VCs and angels may talk about changing the world, but their business model rests on a more prosaic calculation: Buy low, sell high. They invest in companies they think will become more valuable, so they can sell their stake for a sizable profit. From the time that VCs invest in a company, they have five years—10 at the most—to sell their entire position, hopefully for many times more than their original investment. After that, it doesn’t matter to them whether the company survives a year or a century.
To put it another way, the VC model is based on creating wealth for investors, not on building successful businesses. You buy into a company early on and sell out a few years later; if you pick well, you can make lots of money. But your profits don’t accrue to the company itself, which could implode after your exit for all you care. Silicon Valley is full of venture capitalists who have become dynastically wealthy off the backs of companies that no longer exist.
Felix Salmon “For High Tech Companies, Going Public Sucks“
Marc Andreessen’s selection as “The Man Who Makes the Future” in a recent Wired cover and interview highlighted five key idea and related project or companies he started as a result:
- 1992: Everyone Will Have the Web (Mosaic at NCSA)
- 1995: The Browser Will Be the Operating System (Netscape)
- 1999: Web Businesses Will Live in the Cloud (LoudCloud)
- 2004: Everything Will Be Social (Ning)
- 2009: Software Will Eat the World (Andreessen Horowitz)

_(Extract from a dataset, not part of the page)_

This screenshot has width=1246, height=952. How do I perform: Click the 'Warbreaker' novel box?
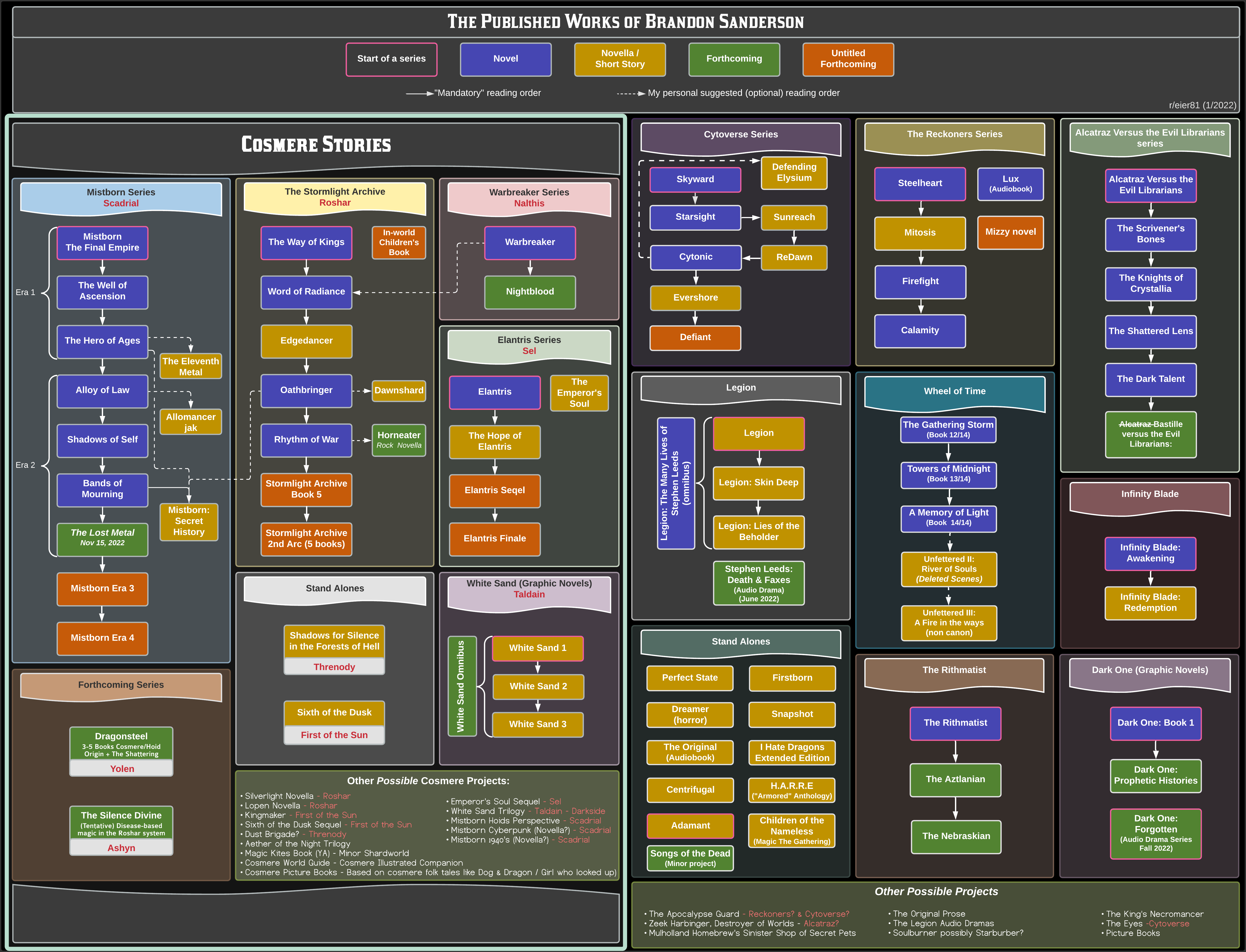(530, 243)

It’s interesting that there is no mention of Jim Clark recruiting him to start Netscape, he does have an interesting aside as to how ephemeral even significant products can be:
Andreessen: One of the first times Zuckerberg and I got together, in 2005 or 2006, he stopped me in the middle of conversation and asked: “What did Netscape do?” And I said, “What do you mean, what did Netscape do?” And he was like, “Dude, I was in junior high. I wasn’t paying attention.”
Felix Salmon offered a less enthusiastic endorsement than Wired:
“In many ways, Andreessen’s entire fortune has been built on the greater-fool theory: if you build something trendy enough, there’s probably going to be a huge lumbering company out there somewhere willing to overpay for it. Hence the buzziness of the Wired interview — clouds! social! SAAS!”
Felix Salmon in “The Problem with Marc Andreessen“
Salmon’s assessment echoes Chris O’Brien 2009 profile, “The Curious Case of Marc Andreessen” written just prior to the launch of Andreessen Horowitz, which triggered a Curious Case of Marc Andreessen Part 2. Some excerpts
And then there’s Marc Andreessen, the businessman, who seems to me to be — how can I put this charitably? — a bit of a dud. […]
I don’t want to imply he’s a failure, because he’s not. But when I look at Andreessen’s business track record, I’m less interested in his checking account than the financial statements of his companies. As far as I can tell, Andreessen has never started or operated a profitable business, with one exception: Netscape turned an annual profit, back in 1996 when it posted a $19 million profit. Of course, that was when the company still charged you $49 to buy a copy of Netscape Navigator. Once Microsoft started giving its Explorer browser away for free, that was all she wrote. Andreessen and Netscape couldn’t figure out another business model, and vanished a couple of years later in a complex deal with Sun Microsystems and AOL that was announced November 1998.
Andreessen’s reputation has only risen as he has emerged as a leading angel investor for the Web 2.0 industry, advising or investing in companies like Facebook and Twitter. These companies reflect the philosophy of service and technology over revenues and profits.
Of course, at some point, these priorities have to change. A company has to actually make money. Innovation can’t be sustained by creating a venture-backed Ponzi scheme where one money-losing start-up is sold to another, which is then sold to another.
Losing money indefinitely isn’t just a financial failure. It represents a failure to truly understand how a service or product is creating value for a customer, how to communicate that value, and how to persuade the customer to pay above and beyond for that value.
That, all too often, is where the valley still falls short: Failing to innovate around the business to the same degree it innovates around the technology.
Three years after O’Brien’s article his assessment seems prescient.